J’ai écris, il y a de ça quelques temps, une nouvelle qui est dans le thème du voyage et de la découverte de soi. Je la partage donc sur notre blog pour vous la faire découvrir. N’hésitez pas à nous dire ce que vous en avez pensé… Je vous remercie !! 🙂

 

Et voilà, je suis encore en retard. Je ne sais pas comment je fais… Enfin si, je sais comment je fais pour être en retard, mais pourquoi est-ce que, malgré mes efforts, je suis encore et toujours en retard ? Je ne comprends pas…

Enfin bref, je me dépêche sinon mon patron va encore me brasser… «Je m’habille direct, je prendrai ma douche ce soir, je fini d’lasser mes chaussures dans les escaliers, j’ai besoin d’air, besoin de liberté… ». Génial, je me mets à chanter du Tonton David maintenant. Va p’t’être falloir que je consulte… ou que je regarde un Indien dans la Ville ce soir… Au choix, on verra bien… Ça se vaut de toute façon.

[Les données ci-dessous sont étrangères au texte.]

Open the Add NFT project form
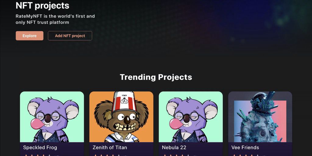Image resolution: width=312 pixels, height=156 pixels. tap(70, 36)
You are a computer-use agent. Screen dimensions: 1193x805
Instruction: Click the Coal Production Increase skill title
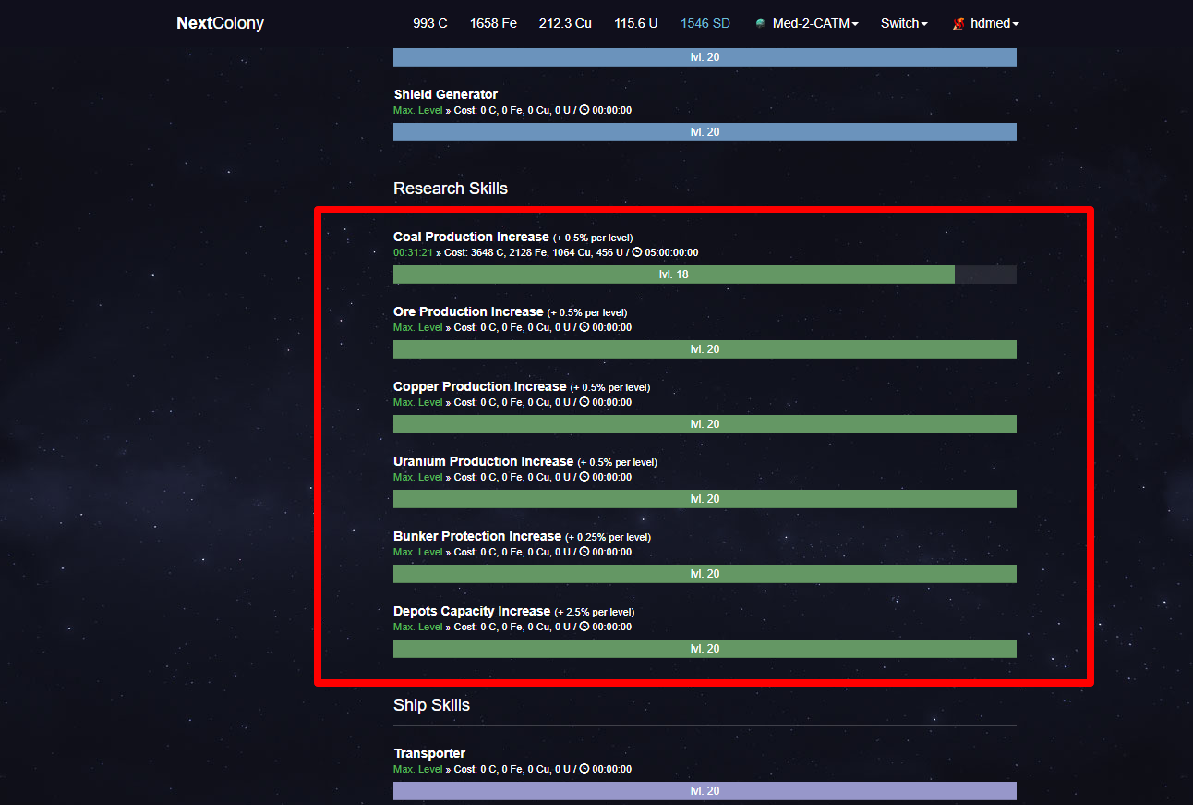point(471,237)
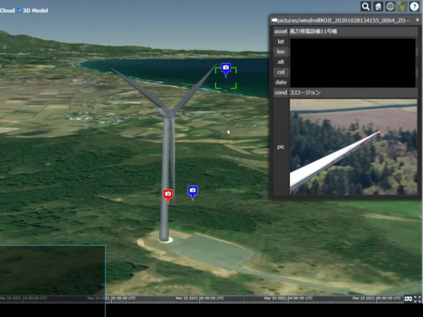This screenshot has width=423, height=317.
Task: Enter fullscreen with the expand arrows icon
Action: (417, 299)
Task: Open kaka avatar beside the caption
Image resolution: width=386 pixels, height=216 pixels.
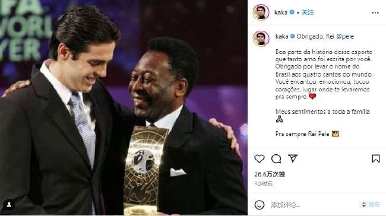Action: tap(261, 39)
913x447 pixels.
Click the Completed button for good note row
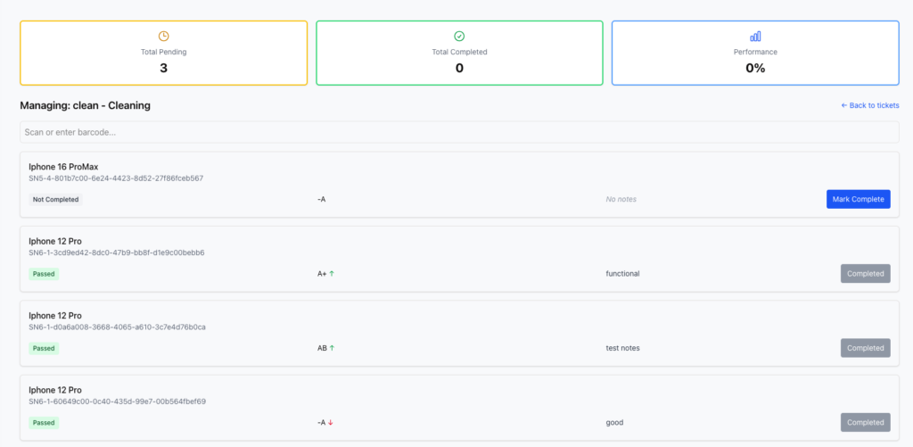click(865, 423)
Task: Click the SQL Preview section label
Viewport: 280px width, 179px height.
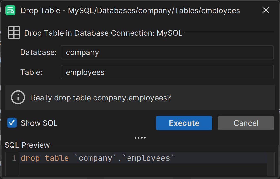Action: click(x=27, y=145)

En attendant je cours jusqu’à ma voiture (en espérant qu’elle démarre) pour vite aller au taf. J’arrive en retard, bien sûr, après avoir trouvé une place à l’autre bout du quartier. Quand je passe la porte, je vois Gabi qui me lance un coup d’œil du genre… J’en sais rien en fait de quel genre…

– Le boss veut te voir à l’arrière.
– Fuck !

J’y vais, penaude, cherchant une quelconque excuse, mais je réalise que je ne sais pas vraiment ce qu’il me veut alors je lâche l’affaire. Quand il me voit, il désigne la chaise près du mur, mais je ne bouge pas et croise les bras devant ma poitrine. Je veux lui prouver avec cette posture que quoi qu’il dise, je n’ai pas peur… Si seulement c’était vrai… Et puis ce n’est même pas que j’ai peur ou pas peur… Disons que je ne veux pas qu’il voit mon incertitude à ce moment-là…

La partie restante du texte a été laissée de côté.